Depression of thalamic metabolism by lorazepam is associated with sleepiness

Nora D. Volkow, Gene Jack Wang, Robert Hitzemann, Joanna S. Fowler, Naome Pappas, Patricia Lowrimore, Gail Burr, Katherine Pascani, John Overall, Alfred P. Wolf

Research output: Contribution to journalArticlepeer-review

76 Scopus citations

Abstract

Though it is well recognized that the pharmacological actions of benzodiazepines are mediated by facilitation of GABAergic neurotransmission, the consequences of these changes in regional brain function are not well understood. This study measured regional brain glucose metabolism using Positron Emission Tomography and 2-deoxy-2[18F]fluoro-D-glucose in normal controls (n = 21) investigated with and without lorazepam (30 pg/kg IV) and with flumazenil given after lorazepam fn = 9).
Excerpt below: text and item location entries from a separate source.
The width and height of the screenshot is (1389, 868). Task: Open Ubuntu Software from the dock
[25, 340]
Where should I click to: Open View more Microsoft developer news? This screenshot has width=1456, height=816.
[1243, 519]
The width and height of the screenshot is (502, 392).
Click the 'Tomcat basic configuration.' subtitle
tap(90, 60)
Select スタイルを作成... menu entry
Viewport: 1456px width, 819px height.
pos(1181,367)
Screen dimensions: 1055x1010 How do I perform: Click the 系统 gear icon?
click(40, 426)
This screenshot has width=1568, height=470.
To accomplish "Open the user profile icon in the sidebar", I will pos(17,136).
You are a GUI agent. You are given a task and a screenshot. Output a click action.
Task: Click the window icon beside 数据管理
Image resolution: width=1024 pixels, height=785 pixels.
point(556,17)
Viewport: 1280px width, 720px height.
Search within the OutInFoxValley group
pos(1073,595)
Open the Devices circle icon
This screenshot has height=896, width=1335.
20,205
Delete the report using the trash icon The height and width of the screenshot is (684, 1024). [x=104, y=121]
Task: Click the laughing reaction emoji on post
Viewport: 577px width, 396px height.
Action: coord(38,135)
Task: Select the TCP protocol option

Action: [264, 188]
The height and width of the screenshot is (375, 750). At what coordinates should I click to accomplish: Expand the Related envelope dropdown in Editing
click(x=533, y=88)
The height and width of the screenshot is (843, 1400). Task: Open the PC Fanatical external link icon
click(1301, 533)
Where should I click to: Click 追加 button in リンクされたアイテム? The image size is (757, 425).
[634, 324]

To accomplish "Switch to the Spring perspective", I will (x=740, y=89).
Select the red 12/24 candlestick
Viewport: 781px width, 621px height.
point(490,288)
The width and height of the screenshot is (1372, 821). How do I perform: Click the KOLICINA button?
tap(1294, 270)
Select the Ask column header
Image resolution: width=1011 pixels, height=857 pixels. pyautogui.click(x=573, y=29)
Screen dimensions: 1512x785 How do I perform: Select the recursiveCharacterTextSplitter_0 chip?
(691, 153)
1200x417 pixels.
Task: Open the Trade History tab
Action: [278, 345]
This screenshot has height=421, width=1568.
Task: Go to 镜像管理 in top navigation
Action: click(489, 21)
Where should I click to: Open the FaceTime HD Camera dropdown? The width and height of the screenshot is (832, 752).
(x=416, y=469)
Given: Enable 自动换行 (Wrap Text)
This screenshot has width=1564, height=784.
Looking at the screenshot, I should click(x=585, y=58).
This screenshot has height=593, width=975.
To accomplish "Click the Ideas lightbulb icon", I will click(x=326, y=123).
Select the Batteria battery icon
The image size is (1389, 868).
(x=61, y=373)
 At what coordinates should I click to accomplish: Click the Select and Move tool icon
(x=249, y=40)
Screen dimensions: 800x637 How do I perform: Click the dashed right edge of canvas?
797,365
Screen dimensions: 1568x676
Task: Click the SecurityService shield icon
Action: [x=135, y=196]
Lorazepam markedly decreased metabolism in thalamus (23 ±8%) and occipital cortex (19 ± 8%), and flumazenil partially reversed these changes. Changes in metabolic activity in thalamus were significantly correlated with lorazepam-induced sleepiness (r =.69, df 20, p <.0005) and there was a trend of an association between the reversal by flumazenil of lorazepam-induced change in thalamus and in sleepiness (r =.63, df 8, p =.07). Benzodiazepine-induced changes in thalamic activity may account for their sedative properties.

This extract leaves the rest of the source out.